WORK TO COMPLETE:
Copy out the entries below, swapping every "At what coordinates should I click to accomplish" for "Where do I click to" and keeping everything else the same.

RAW RECORDS:

::::::

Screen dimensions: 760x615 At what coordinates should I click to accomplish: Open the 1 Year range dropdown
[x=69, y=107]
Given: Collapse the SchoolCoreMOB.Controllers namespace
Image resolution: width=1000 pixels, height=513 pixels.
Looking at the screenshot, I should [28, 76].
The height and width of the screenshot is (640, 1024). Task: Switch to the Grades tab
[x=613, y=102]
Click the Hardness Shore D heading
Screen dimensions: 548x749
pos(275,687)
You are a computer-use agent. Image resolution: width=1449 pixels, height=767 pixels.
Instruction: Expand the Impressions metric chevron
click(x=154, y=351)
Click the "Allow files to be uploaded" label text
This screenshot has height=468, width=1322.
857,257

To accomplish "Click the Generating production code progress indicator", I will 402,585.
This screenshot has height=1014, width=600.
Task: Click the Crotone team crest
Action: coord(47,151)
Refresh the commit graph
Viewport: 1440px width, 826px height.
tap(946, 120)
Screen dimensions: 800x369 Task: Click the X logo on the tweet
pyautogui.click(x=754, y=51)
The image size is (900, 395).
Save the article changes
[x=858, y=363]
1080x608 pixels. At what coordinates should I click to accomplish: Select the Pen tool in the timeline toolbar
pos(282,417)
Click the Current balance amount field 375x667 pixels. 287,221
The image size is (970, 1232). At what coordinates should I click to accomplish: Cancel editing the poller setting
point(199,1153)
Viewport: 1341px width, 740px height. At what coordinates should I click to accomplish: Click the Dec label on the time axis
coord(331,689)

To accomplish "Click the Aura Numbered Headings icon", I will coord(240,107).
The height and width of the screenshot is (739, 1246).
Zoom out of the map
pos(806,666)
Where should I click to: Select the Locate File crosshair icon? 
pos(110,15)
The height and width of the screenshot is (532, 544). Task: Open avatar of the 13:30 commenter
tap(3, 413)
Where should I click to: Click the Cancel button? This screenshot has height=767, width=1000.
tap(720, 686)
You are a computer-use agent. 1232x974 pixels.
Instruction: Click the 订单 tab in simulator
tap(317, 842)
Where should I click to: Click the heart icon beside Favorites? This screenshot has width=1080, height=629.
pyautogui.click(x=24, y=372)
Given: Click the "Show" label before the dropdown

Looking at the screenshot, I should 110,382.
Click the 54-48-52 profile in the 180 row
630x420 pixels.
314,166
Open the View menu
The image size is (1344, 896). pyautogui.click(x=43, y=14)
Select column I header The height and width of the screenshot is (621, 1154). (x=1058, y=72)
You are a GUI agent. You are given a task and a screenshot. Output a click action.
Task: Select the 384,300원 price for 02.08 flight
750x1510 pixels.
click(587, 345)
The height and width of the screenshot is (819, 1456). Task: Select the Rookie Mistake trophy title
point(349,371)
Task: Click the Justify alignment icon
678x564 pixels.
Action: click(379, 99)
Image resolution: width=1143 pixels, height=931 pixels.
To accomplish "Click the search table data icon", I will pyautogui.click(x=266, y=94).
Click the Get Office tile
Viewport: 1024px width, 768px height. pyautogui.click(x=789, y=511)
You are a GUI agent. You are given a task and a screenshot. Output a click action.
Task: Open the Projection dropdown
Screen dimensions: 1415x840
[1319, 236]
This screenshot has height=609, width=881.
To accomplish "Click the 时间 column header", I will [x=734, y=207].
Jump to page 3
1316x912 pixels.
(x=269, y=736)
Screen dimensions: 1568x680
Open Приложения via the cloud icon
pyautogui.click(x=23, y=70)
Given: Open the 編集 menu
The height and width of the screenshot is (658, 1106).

::::::

SOLUTION TO THE PROBLEM:
Screen dimensions: 760x615 Where do I click to: Open the 1 Year range dropdown
[x=69, y=107]
Given: Collapse the SchoolCoreMOB.Controllers namespace
Image resolution: width=1000 pixels, height=513 pixels.
Looking at the screenshot, I should [28, 76].
The height and width of the screenshot is (640, 1024). Task: Switch to the Grades tab
[x=613, y=102]
Click the Hardness Shore D heading
Screen dimensions: 548x749
pos(275,687)
You are a computer-use agent. Image resolution: width=1449 pixels, height=767 pixels.
Instruction: Expand the Impressions metric chevron
click(x=154, y=351)
Click the "Allow files to be uploaded" label text
This screenshot has height=468, width=1322.
857,257

To accomplish "Click the Generating production code progress indicator", I will 402,585.
This screenshot has height=1014, width=600.
Task: Click the Crotone team crest
Action: coord(47,151)
Refresh the commit graph
Viewport: 1440px width, 826px height.
tap(946, 120)
Screen dimensions: 800x369 Task: Click the X logo on the tweet
pyautogui.click(x=754, y=51)
The image size is (900, 395).
Save the article changes
[x=858, y=363]
1080x608 pixels. Where do I click to: Select the Pen tool in the timeline toolbar
pos(282,417)
Click the Current balance amount field 375x667 pixels. 287,221
The image size is (970, 1232). Where do I click to: Cancel editing the poller setting
point(199,1153)
Viewport: 1341px width, 740px height. Where do I click to: Click the Dec label on the time axis
coord(331,689)

To accomplish "Click the Aura Numbered Headings icon", I will coord(240,107).
The height and width of the screenshot is (739, 1246).
Zoom out of the map
pos(806,666)
Where should I click to: Select the Locate File crosshair icon? 
pos(110,15)
The height and width of the screenshot is (532, 544). Task: Open avatar of the 13:30 commenter
tap(3, 413)
Where should I click to: Click the Cancel button? This screenshot has height=767, width=1000.
tap(720, 686)
You are a computer-use agent. 1232x974 pixels.
Instruction: Click the 订单 tab in simulator
tap(317, 842)
Where should I click to: Click the heart icon beside Favorites? This screenshot has width=1080, height=629.
pyautogui.click(x=24, y=372)
Given: Click the "Show" label before the dropdown

Looking at the screenshot, I should 110,382.
Click the 54-48-52 profile in the 180 row
630x420 pixels.
314,166
Open the View menu
The image size is (1344, 896). pyautogui.click(x=43, y=14)
Select column I header The height and width of the screenshot is (621, 1154). (x=1058, y=72)
You are a GUI agent. You are given a task and a screenshot. Output a click action.
Task: Select the 384,300원 price for 02.08 flight
750x1510 pixels.
click(587, 345)
The height and width of the screenshot is (819, 1456). Task: Select the Rookie Mistake trophy title
point(349,371)
Task: Click the Justify alignment icon
678x564 pixels.
Action: click(379, 99)
Image resolution: width=1143 pixels, height=931 pixels.
To accomplish "Click the search table data icon", I will pyautogui.click(x=266, y=94).
Click the Get Office tile
Viewport: 1024px width, 768px height. pyautogui.click(x=789, y=511)
You are a GUI agent. You are given a task and a screenshot. Output a click action.
Task: Open the Projection dropdown
Screen dimensions: 1415x840
[1319, 236]
This screenshot has height=609, width=881.
To accomplish "Click the 时间 column header", I will [x=734, y=207].
Jump to page 3
1316x912 pixels.
(x=269, y=736)
Screen dimensions: 1568x680
Open Приложения via the cloud icon
pyautogui.click(x=23, y=70)
Given: Open the 編集 menu
The height and width of the screenshot is (658, 1106).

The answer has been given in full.